Set wireless channel using netlink API

Question 1

In current Linux versions, nl80211 is the right way to "talk" to the wireless subsystem. Be aware that you cannot arbitrarily set a channel with every driver and every operating mode (master, client, monitor etc.) Some drivers allow a channel change only when the corresponding interface is "down". In modes such as client ("managed"), the channel cannot be set at all because it is defined by the access point.

Also note that not all wireless device drivers use mac80211/cfg80211. For those drivers not using it, you either have to use the old wireless extensions API or (even worse) a driver-specific proprietary API.

Sadly, there seems to be no up-to-date and complete documentation of the nl80211 interface. Please correct me if I am wrong!
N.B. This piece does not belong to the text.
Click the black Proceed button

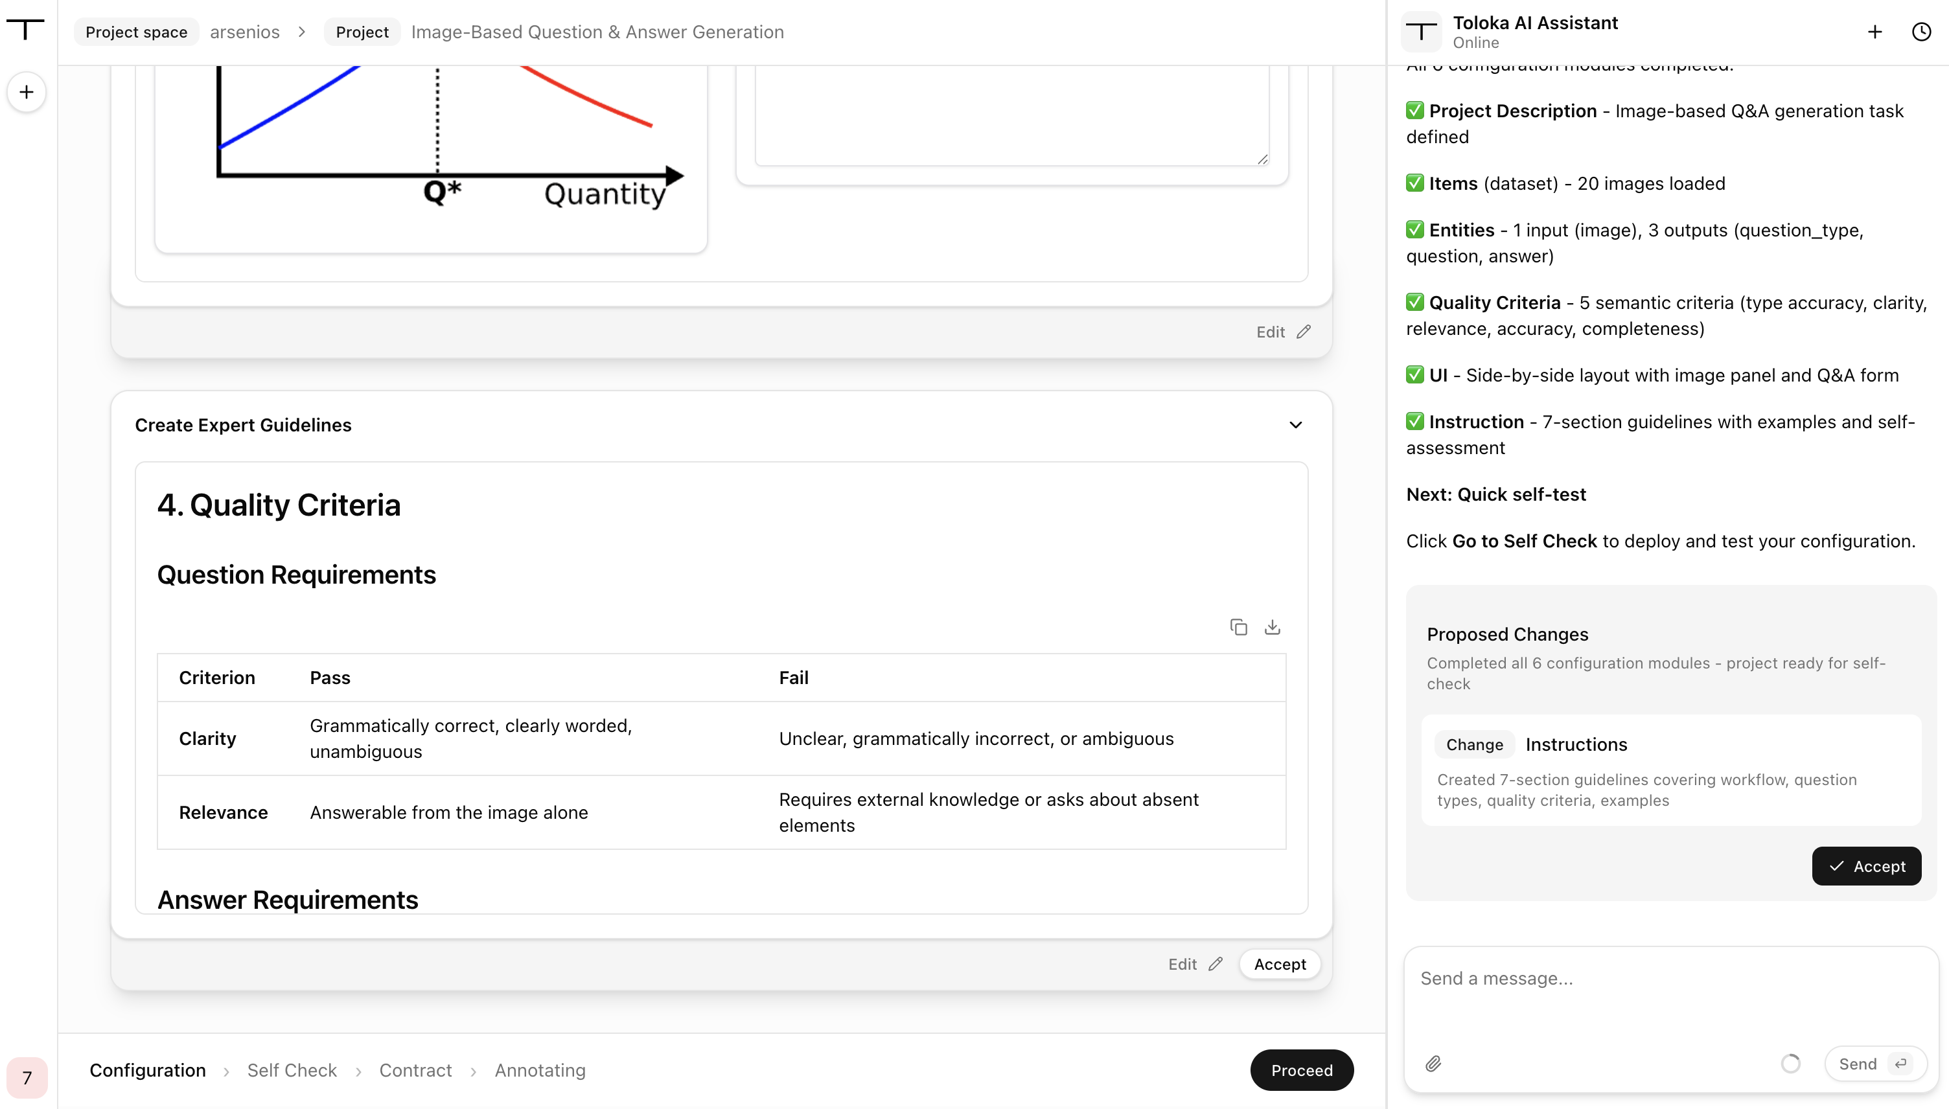1302,1069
Your approach of looking into the source code of other programs seems to be a reasonable way. You could also use the source code of the iw command line utility. iw has an option to set the channel:

$ iw --help
Usage:  iw [options] command
Options:
    --debug     enable netlink debugging
    --version   show version (3.2)
Commands:
…
dev <devname> set channel <channel> [HT20|HT40+|HT40-]
…

In iw's phy.c, line 91ff. you can find the code called when iw wlan0 set channel is executed. However, this code is definitely not easy to read. It looks like the NL80211_CMD_SET_WIPHYcommand in conjunction with the NL80211_ATTR_WIPHY_FREQ attribute is the way to go.
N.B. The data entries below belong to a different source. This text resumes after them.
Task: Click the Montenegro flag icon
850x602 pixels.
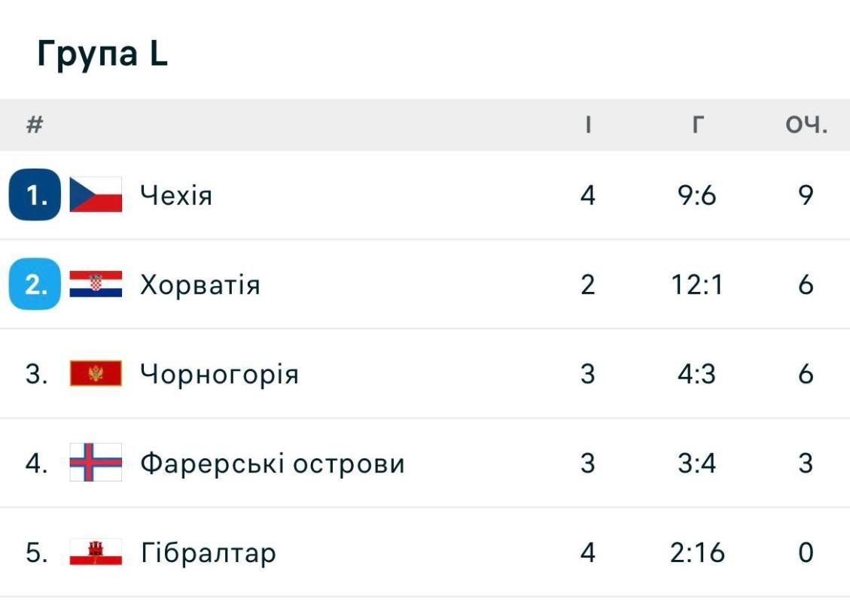Action: click(96, 373)
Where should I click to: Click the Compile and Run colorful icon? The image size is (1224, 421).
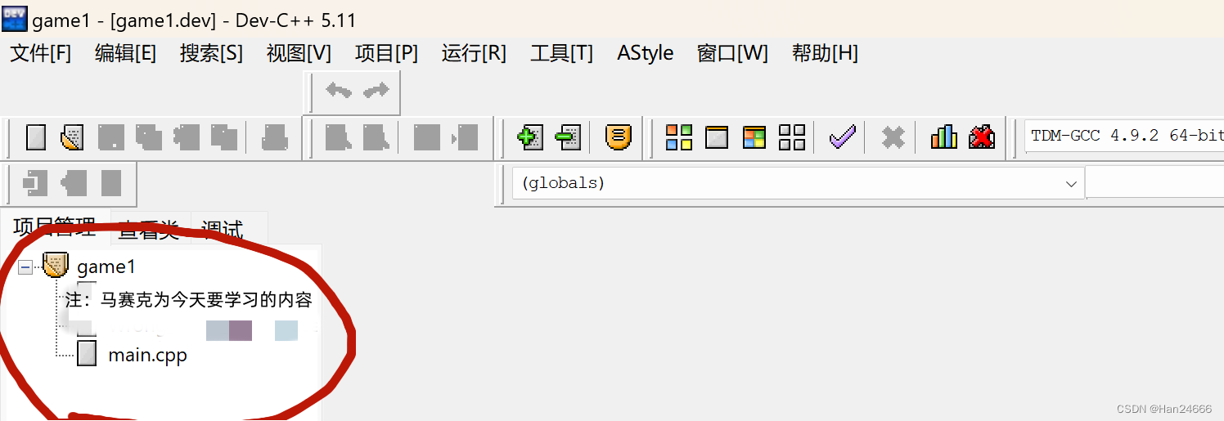(754, 137)
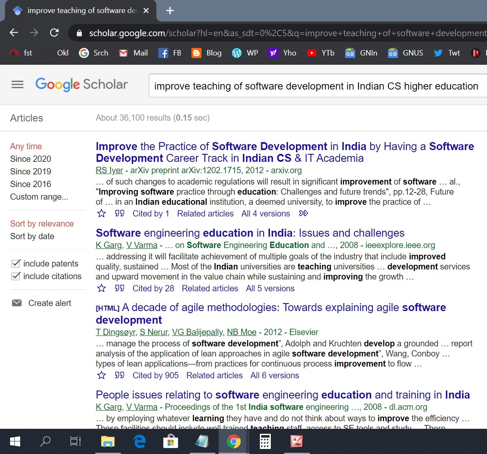Screen dimensions: 487x454
Task: Filter results to Since 2020
Action: pyautogui.click(x=31, y=159)
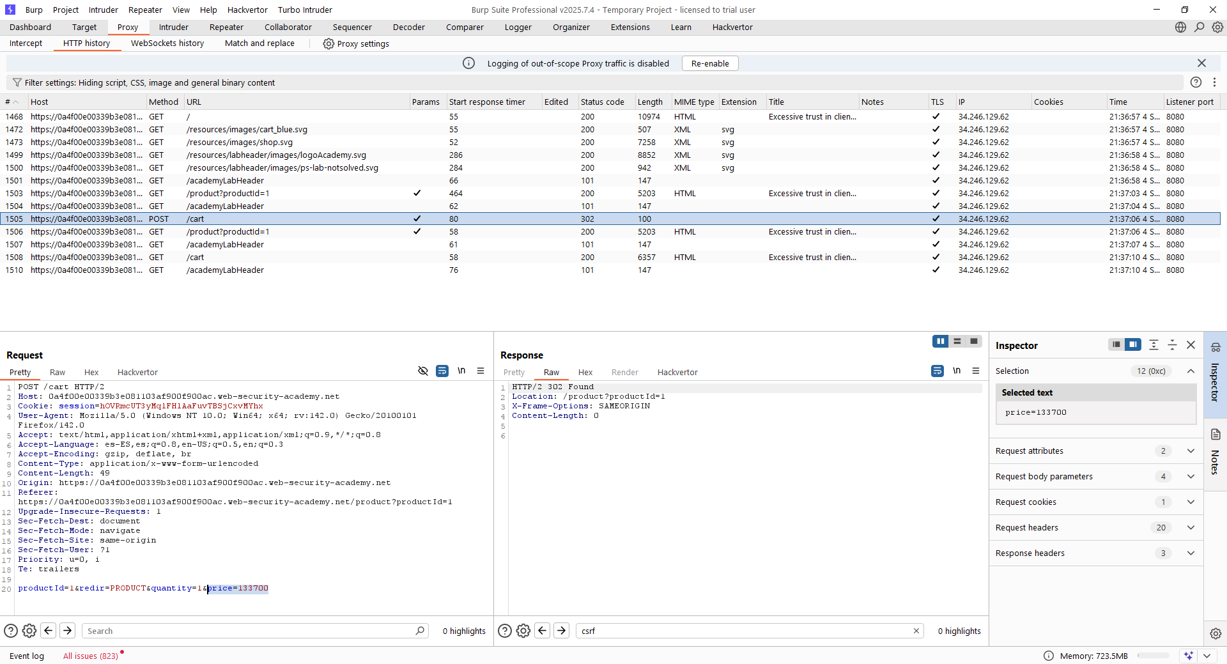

In this SO answer you can find a skeleton program for using nl80211. Also, the code of Aircrack-ng (src/osdep/linux.c, function linux_set_channel_nl80211) could act as a blueprint.

Question 2

The accepted answer is currently correct, but there's no example code posted yet which solves the OP's question (even if nearly 4 years late), so I thought I would add this here for any future search engine users. It's adapted from this SO question and the specific Aircrack-ng file (/src/aircrack-osdep/linux.c, line 1050) that were both previously mentioned.

#include <net/if.h>
#include <netlink/netlink.h>
#include <netlink/genl/genl.h>
#include <netlink/genl/ctrl.h>
#include <linux/nl80211.h>

int main(int argc, char *argv[])
{
    /* The device's name and the frequency we wish to set it to. */
    char *device = "wlan1";
    int frequencyMhz = 2442;

    /* Create the socket and connect to it. */
    struct nl_sock *sckt = nl_socket_alloc();
    genl_connect(sckt);

    /* Allocate a new message. */
    struct nl_msg *mesg = nlmsg_alloc();

    /* Check /usr/include/linux/nl80211.h for a list of commands and attributes. */
    enum nl80211_commands command = NL80211_CMD_SET_WIPHY;

    /* Create the message so it will send a command to the nl80211 interface. */
    genlmsg_put(mesg, 0, 0, genl_ctrl_resolve(sckt, "nl80211"), 0, 0, command, 0);

    /* Add specific attributes to change the frequency of the device. */
    NLA_PUT_U32(mesg, NL80211_ATTR_IFINDEX, if_nametoindex(device));
    NLA_PUT_U32(mesg, NL80211_ATTR_WIPHY_FREQ, frequencyMhz);

    /* Finally send it and receive the amount of bytes sent. */
    int ret = nl_send_auto_complete(sckt, mesg);
    printf("%d Bytes Sent\n", ret);

    nlmsg_free(mesg);
    return EXIT_SUCCESS;

    nla_put_failure:
        nlmsg_free(mesg);
        printf("PUT Failure\n");
        return EXIT_FAILURE;
}

Compile this with gcc main.c $(pkg-config --cflags --libs libnl-3.0 libnl-genl-3.0). Once executed, check the frequency/channel of your device with e.g. iw wlan1 info or iwconfig. There's no serious error checking here, so all you will notice is if the message was sent or not. Hopefully this helps anyone like me making the transition from Wireless Extensions to cfg80211 and nl80211.